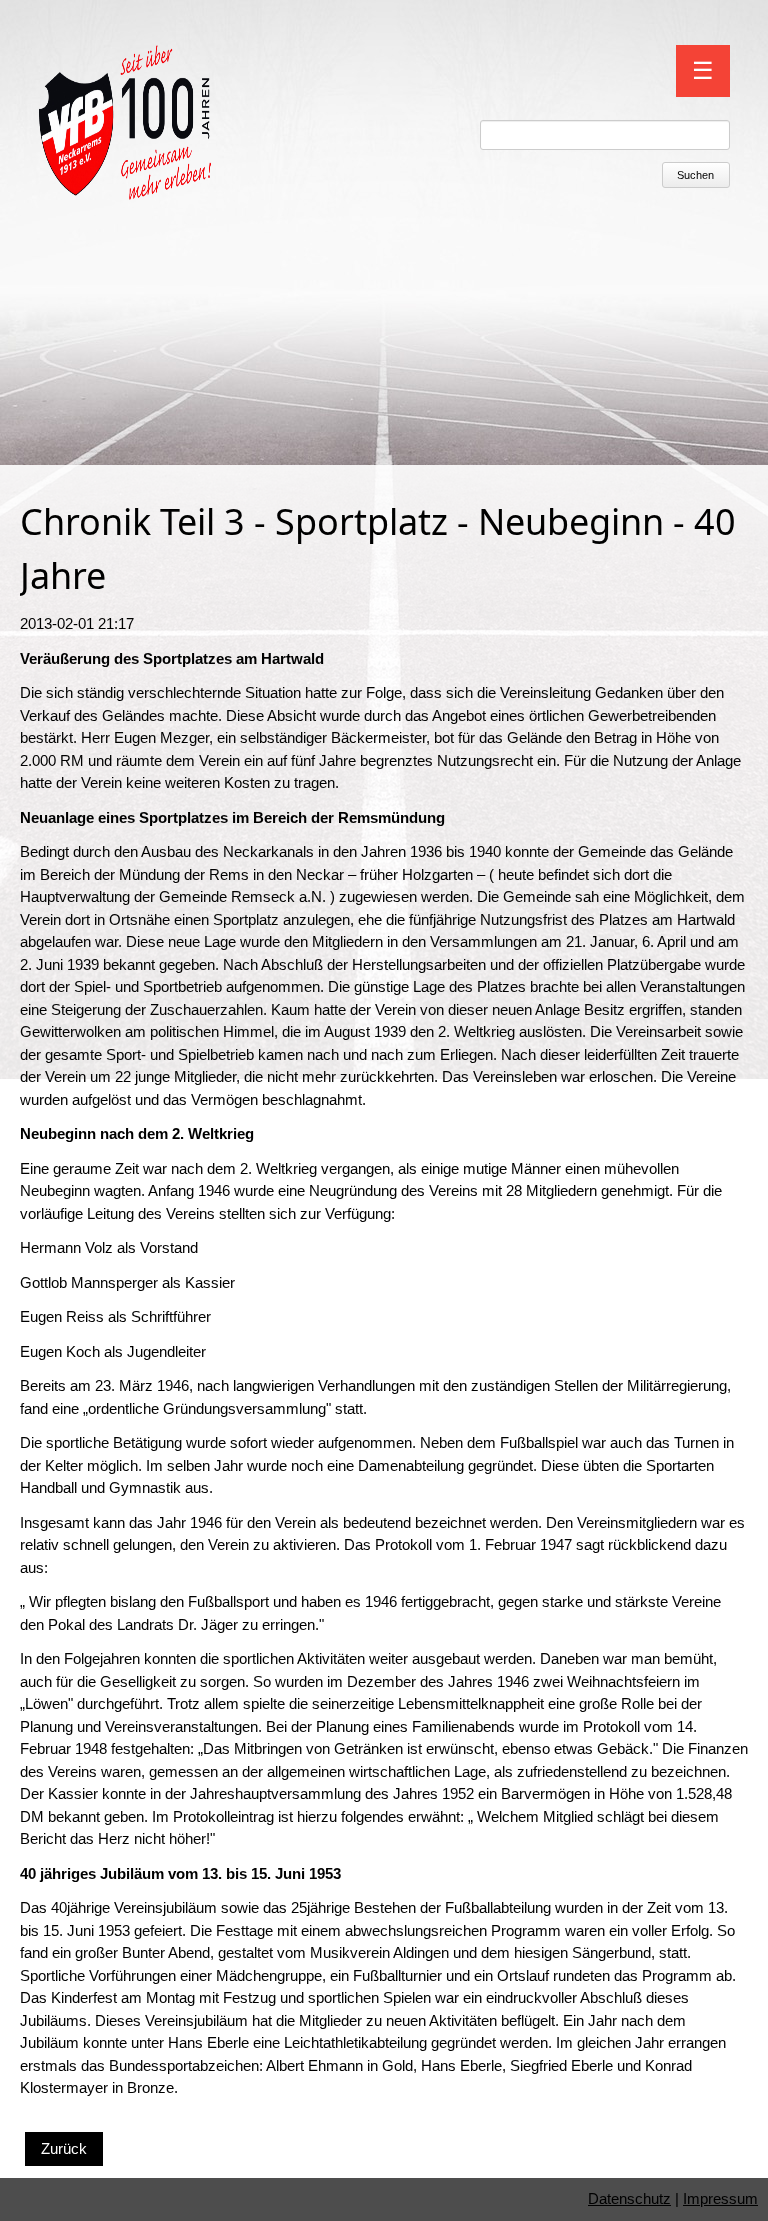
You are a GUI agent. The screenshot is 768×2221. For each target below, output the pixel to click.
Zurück (64, 2148)
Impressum (720, 2198)
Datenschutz (629, 2198)
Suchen (695, 175)
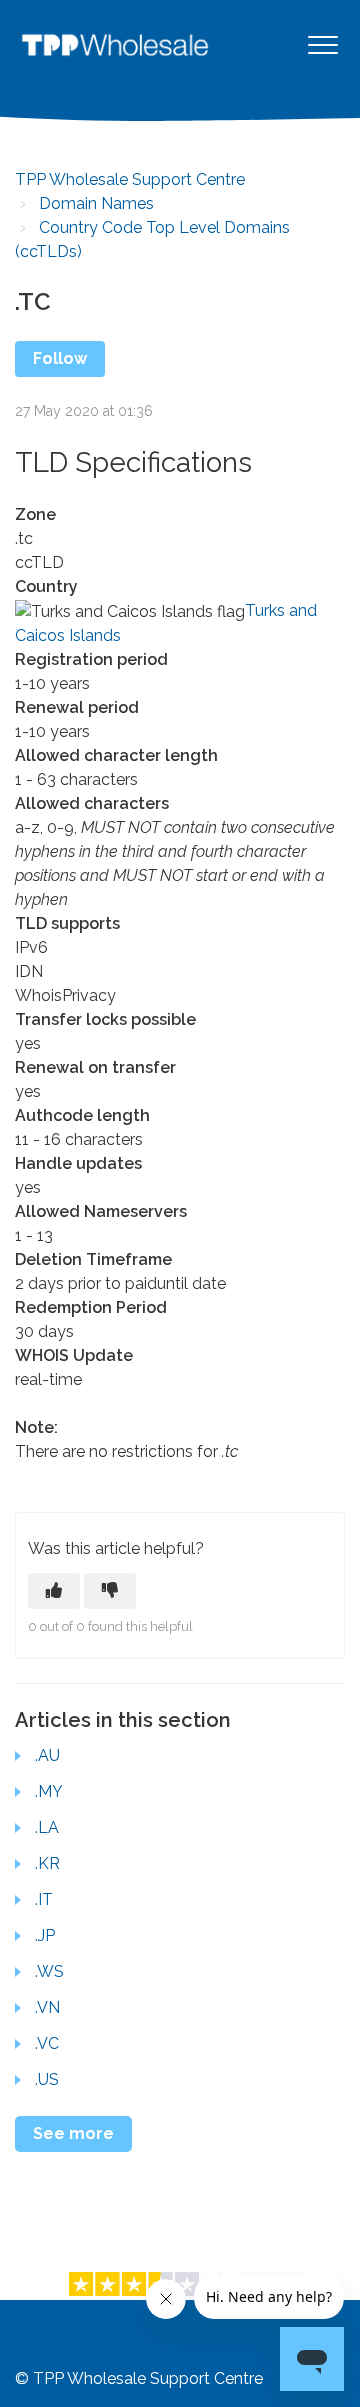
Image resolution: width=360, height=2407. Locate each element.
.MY (49, 1791)
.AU (47, 1755)
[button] (322, 44)
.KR (47, 1863)
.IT (44, 1899)
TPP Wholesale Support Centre (130, 179)
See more (73, 2133)
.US (47, 2079)
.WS (49, 1971)
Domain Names (96, 203)
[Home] (115, 45)
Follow (60, 358)
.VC (47, 2043)
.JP (45, 1935)
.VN (47, 2007)
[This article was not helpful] (110, 1591)
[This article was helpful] (54, 1591)
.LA (47, 1827)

— EXERCISE BRIEF —
Which lines in the records above hold the string "helpful"? Copy each of them.

— SOLUTION TO THE PROBLEM —
[This article was not helpful] (110, 1591)
[This article was helpful] (54, 1591)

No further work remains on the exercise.